Second, it leveraged machine learning DNA-encoded libraries (ML-DEL or REL-DEL) to sift through billions of molecules in chemical space more efficiently. Relay Therapeutics searched for molecules expected to have basic pharmaceutical properties, binding activity against the newly discovered allosteric pocket, and limited binding activity against different PI3K isoforms (such as delta and gamma) and wild-type proteins.

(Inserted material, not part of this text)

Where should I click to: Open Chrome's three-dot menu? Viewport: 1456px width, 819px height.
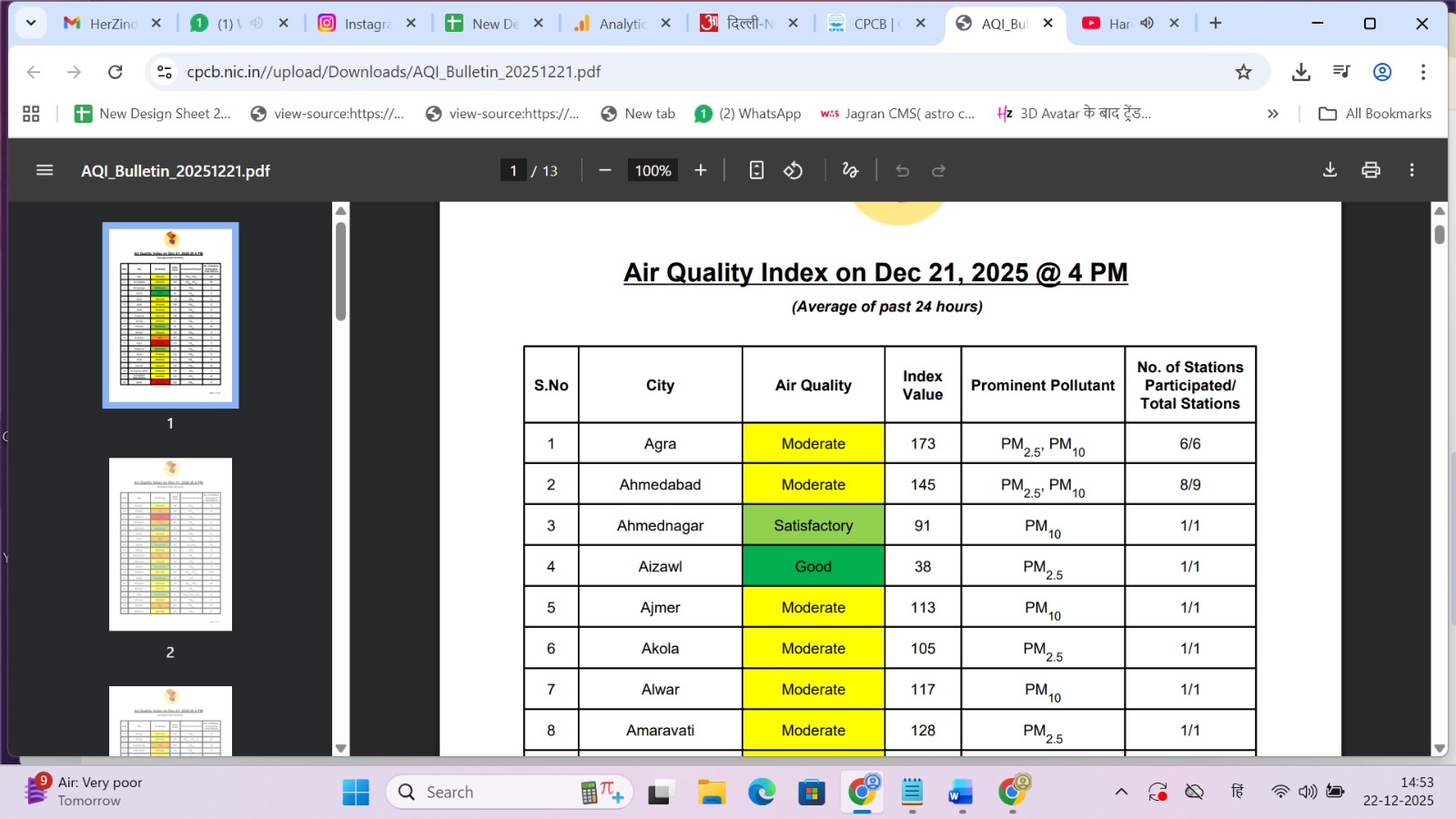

The resulting drug candidate, RLY-2608, was the first mutant-selective, isoform-selective molecule to enter the clinic. The asset prefers binding to mutant proteins over wild-type proteins 5:1, while its potency against isoforms (beta >4,000:1, delta >9,000:1, and gamma >10,000:1) suggested off-target side effects could be limited.

Results from a preliminary phase 1 data readout in the first half of 2023 showed early promise. Patients receiving RLY-2608 developed hyperglycemia or diarrhea half as frequently as the industry's most-selective drug currently on the market. Relay Therapeutics expects the greatly improved tolerability of the asset to potentially make it the foundational building block for combination therapies.

More mature safety and efficacy, including from the first doublet and triplet combinations, are expected before the end of 2024.